Records shown.
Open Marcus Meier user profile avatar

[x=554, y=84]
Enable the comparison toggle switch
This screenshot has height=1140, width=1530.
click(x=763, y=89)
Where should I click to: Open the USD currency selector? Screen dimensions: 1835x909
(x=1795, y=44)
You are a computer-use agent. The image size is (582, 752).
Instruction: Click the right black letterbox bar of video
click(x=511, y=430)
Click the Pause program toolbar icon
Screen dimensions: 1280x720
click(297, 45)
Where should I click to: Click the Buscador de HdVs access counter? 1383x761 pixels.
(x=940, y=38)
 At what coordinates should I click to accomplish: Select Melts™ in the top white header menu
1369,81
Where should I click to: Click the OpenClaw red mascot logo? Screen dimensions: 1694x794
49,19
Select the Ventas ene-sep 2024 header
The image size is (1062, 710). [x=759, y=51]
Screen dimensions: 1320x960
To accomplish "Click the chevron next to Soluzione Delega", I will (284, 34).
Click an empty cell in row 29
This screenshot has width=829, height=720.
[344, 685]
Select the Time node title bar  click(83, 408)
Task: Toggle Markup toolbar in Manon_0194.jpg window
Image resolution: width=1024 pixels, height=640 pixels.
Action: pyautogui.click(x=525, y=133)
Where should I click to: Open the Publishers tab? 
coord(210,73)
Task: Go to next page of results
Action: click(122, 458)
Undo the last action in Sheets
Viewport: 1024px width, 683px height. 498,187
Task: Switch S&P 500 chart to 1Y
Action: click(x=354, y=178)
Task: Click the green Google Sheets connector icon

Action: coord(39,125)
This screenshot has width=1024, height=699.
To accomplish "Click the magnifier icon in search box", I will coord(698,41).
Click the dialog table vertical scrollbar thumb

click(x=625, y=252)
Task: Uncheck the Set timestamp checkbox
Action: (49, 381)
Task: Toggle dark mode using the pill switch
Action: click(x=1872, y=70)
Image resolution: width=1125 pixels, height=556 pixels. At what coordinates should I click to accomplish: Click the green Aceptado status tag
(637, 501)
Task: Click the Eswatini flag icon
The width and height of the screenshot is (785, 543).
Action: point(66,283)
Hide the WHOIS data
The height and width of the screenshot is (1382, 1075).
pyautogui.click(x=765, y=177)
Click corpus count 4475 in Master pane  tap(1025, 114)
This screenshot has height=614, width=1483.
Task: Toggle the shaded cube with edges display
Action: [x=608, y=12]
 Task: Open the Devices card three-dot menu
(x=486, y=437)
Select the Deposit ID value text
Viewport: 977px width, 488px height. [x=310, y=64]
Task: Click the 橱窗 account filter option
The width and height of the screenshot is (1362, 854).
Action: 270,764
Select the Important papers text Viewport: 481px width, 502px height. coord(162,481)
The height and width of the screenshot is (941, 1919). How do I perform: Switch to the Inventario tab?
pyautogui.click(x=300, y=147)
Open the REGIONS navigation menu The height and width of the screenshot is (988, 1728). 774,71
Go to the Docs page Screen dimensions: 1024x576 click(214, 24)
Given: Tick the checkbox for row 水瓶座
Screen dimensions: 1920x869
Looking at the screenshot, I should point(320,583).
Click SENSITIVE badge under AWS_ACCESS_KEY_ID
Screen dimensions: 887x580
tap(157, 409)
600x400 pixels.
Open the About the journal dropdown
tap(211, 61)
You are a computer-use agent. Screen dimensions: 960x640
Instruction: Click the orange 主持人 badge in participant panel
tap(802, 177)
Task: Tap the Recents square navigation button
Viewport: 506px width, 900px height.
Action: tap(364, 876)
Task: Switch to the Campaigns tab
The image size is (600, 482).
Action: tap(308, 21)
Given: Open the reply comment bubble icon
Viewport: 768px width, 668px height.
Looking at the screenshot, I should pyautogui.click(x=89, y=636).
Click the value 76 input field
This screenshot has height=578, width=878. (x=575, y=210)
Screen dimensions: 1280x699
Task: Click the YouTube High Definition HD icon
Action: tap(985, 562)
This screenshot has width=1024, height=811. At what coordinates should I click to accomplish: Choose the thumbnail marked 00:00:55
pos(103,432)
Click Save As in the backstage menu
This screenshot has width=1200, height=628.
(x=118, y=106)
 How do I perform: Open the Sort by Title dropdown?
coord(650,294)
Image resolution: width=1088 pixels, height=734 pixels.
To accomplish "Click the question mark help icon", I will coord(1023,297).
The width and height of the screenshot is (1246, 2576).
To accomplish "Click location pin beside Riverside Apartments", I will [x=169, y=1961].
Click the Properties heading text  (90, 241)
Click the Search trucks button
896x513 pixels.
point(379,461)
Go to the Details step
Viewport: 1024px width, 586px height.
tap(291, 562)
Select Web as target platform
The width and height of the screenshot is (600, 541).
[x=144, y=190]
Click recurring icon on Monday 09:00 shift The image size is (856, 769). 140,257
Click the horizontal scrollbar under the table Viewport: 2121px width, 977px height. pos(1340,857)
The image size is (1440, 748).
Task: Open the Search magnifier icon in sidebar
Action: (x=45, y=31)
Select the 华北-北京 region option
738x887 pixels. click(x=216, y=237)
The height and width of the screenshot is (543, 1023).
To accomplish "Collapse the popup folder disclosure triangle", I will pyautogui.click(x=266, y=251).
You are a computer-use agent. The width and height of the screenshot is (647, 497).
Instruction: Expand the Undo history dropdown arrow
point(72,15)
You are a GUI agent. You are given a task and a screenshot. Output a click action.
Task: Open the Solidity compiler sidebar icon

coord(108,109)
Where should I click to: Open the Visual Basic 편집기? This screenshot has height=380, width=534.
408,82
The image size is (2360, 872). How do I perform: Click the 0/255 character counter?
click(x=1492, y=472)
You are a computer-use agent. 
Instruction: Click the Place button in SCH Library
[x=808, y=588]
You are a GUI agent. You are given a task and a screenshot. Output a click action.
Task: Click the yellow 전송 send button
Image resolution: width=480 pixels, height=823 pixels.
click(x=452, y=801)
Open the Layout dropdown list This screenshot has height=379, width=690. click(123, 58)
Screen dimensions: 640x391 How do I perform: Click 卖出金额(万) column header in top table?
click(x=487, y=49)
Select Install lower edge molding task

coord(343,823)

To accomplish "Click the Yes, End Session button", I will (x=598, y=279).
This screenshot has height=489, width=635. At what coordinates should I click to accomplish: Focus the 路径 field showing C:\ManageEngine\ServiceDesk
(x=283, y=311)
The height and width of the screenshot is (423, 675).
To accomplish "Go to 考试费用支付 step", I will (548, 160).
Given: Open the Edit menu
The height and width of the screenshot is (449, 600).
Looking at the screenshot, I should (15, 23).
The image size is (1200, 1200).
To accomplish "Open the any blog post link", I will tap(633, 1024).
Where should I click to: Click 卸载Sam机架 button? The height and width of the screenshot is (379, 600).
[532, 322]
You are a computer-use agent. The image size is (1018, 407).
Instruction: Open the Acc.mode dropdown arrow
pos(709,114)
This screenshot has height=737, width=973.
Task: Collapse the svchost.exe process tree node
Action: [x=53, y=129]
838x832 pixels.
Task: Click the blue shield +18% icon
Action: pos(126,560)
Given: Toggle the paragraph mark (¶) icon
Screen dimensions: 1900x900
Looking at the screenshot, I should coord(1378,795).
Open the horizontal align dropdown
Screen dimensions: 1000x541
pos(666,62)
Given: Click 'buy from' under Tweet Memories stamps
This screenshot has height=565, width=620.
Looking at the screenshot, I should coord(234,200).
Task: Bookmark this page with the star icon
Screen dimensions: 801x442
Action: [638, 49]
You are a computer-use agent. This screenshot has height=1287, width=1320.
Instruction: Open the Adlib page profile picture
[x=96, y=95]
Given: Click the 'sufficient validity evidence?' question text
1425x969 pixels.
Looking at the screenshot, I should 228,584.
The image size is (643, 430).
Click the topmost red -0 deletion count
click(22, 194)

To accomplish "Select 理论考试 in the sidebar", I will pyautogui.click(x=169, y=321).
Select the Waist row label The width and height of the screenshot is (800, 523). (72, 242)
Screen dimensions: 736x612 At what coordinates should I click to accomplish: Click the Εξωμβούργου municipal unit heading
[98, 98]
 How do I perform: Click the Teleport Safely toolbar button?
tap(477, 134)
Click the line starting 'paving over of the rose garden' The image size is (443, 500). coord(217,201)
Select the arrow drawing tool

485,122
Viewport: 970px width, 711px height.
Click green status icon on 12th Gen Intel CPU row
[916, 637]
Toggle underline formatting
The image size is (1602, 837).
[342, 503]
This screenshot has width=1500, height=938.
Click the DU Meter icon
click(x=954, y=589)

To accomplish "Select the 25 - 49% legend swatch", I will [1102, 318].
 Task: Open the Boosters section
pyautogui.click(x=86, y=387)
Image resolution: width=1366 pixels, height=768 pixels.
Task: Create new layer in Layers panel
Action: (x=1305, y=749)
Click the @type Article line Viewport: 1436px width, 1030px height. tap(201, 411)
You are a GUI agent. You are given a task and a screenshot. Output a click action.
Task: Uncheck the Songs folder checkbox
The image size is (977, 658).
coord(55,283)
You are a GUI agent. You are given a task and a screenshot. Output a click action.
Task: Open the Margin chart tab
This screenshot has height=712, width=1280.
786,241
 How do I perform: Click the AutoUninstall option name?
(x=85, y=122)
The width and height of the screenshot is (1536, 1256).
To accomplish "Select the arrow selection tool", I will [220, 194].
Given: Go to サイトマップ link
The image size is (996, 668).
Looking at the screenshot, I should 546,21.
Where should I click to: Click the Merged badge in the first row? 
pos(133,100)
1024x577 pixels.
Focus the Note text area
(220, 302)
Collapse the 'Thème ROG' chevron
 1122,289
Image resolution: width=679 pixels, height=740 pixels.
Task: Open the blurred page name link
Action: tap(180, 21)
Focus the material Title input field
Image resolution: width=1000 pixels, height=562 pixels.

About this task. The reply must consist solely of the lines from the one containing "Focus the Note text area" through the last line in the material above, reproduced exactly.

Exercise output.
Focus the Note text area
(220, 302)
Collapse the 'Thème ROG' chevron
 1122,289
Image resolution: width=679 pixels, height=740 pixels.
Task: Open the blurred page name link
Action: tap(180, 21)
Focus the material Title input field
Image resolution: width=1000 pixels, height=562 pixels.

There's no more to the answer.